Tuesday, March 21, 2017

A Letter to the Author of The Girl Who Drank the Moon

Dear Kelly Barnhill,

Before this book becomes pervasive in all third grade classrooms and part of reading bowls and book battles across the nation (I'm too late, aren't I?), I would like to clarify here that I came up with the name Xan FIRST! Or maybe my friend Xan's mom and dad came up with it first and then I decided SECOND that it would be my daughter's name, but let it be known that Xan was my daughter's future name long before you made it the witch's name in The Girl Who Drank the Moon. My friend Xan actually came over last week for our annual pi day party and I showed her the book. She was fascinated! She flipped open to a page and, with mouth agape, exclaimed, "I've never seen my name in print so many times." Or ever? Anyway, I digress.

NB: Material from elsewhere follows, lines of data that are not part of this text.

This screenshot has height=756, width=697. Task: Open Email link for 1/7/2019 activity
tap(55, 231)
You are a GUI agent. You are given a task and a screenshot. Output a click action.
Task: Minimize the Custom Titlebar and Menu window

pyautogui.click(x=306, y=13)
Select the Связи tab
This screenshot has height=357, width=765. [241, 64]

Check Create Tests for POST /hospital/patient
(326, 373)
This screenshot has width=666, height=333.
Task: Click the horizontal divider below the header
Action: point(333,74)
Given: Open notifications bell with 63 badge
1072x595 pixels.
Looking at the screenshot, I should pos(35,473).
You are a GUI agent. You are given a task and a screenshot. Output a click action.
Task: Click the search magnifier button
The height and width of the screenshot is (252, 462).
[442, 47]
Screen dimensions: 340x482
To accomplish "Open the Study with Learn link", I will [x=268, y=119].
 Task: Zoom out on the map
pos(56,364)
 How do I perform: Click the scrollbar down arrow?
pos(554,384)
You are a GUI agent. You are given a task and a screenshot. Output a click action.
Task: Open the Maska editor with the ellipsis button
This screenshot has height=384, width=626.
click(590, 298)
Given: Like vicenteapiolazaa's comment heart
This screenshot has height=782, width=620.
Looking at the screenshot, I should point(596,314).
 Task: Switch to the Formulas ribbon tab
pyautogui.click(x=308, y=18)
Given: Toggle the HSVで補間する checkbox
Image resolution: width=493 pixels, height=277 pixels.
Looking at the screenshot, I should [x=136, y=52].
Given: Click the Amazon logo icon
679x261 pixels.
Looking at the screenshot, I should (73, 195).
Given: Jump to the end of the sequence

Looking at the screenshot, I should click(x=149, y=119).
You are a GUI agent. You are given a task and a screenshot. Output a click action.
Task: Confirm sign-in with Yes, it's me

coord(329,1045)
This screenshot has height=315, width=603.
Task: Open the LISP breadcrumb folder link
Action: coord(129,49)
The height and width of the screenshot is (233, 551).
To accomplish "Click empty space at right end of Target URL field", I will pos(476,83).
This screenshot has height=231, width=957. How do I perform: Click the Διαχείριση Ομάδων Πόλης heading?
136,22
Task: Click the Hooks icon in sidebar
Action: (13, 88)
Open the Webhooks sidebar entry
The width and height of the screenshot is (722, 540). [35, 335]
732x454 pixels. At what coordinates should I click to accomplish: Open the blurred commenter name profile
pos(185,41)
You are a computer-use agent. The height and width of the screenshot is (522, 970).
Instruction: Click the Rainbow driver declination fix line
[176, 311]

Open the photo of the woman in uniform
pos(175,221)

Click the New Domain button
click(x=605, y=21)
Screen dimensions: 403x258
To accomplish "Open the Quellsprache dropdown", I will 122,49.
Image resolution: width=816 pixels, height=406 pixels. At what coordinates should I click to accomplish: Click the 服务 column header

As cool as Xan, the benevolent witch, and Luna, the enmagicked (cool new word, Kel) young future-witch, and Glerk, the swamp monster/poet/god of the bog, are, my favorite character for the first 2/3 of the book was Antain. Dear, compassionate, intelligent, responsible, humble Antain. You foreshadowed from the very beginning that he would play a pivotal role in someday overthrowing the Elders' government and their terrifying baby-sacrifice tradition, but I was actually really disappointed by his function during the ultimate face-off. He was a strong character with incredible integrity until that final important scene on the knoll. Then suddenly he is this weak, pathetic,  vengeful person. It was so disappointing to me.

I thought the sorrow-eater was a very real-feeling villain. I've had some difficulty of late believing the evil of fictional villains. I have attributed that difficulty to my generally optimistic world view, but after reading this book, I'm convinced that authors are just not developing their bad guys well enough to be believable! The sorrow-eater's back story totally sold her as a real person who had allowed her real problems to slowly change her into a despicable sorrow-eater. Just the idea of sorrow eating was so fresh and new and interesting!

So, Kelly, even though you emasculated (not in the male role sense but in the strength of character sense) my favorite person in your novel, I was impressed with your creation of a credible malefactor with a unique criminal ability and I will still feel comfortable recommending your book to all my pre-teen friends (I have many). But just remember who came up with Xan first.